__EXERCISE GOAL__
Whenever "This" appears in a line of the entries below, that line counts; give the total only.

__DATA EXCERPTS__
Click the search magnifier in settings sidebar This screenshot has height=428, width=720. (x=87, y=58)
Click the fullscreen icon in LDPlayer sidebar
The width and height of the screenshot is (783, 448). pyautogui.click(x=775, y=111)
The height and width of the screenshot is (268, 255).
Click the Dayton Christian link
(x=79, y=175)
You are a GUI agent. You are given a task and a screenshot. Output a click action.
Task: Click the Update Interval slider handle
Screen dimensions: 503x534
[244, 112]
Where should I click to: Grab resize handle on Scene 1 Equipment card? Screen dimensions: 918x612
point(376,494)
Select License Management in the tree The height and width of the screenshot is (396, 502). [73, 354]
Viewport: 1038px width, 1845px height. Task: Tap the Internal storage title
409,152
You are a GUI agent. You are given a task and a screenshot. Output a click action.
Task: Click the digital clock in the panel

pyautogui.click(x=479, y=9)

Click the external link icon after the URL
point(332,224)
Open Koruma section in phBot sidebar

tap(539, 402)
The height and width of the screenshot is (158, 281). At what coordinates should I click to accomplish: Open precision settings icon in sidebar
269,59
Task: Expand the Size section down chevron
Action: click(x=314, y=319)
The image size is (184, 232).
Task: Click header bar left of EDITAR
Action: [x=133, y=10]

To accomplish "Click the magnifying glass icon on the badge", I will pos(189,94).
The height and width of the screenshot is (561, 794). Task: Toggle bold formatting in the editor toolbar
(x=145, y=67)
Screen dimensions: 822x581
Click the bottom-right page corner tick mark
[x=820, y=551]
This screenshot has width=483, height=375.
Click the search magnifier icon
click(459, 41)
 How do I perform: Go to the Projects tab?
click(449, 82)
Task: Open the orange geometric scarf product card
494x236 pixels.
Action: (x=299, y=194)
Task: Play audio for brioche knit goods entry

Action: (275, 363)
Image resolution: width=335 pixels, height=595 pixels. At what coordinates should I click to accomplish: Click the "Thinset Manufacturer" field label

__TASK OUTPUT__
2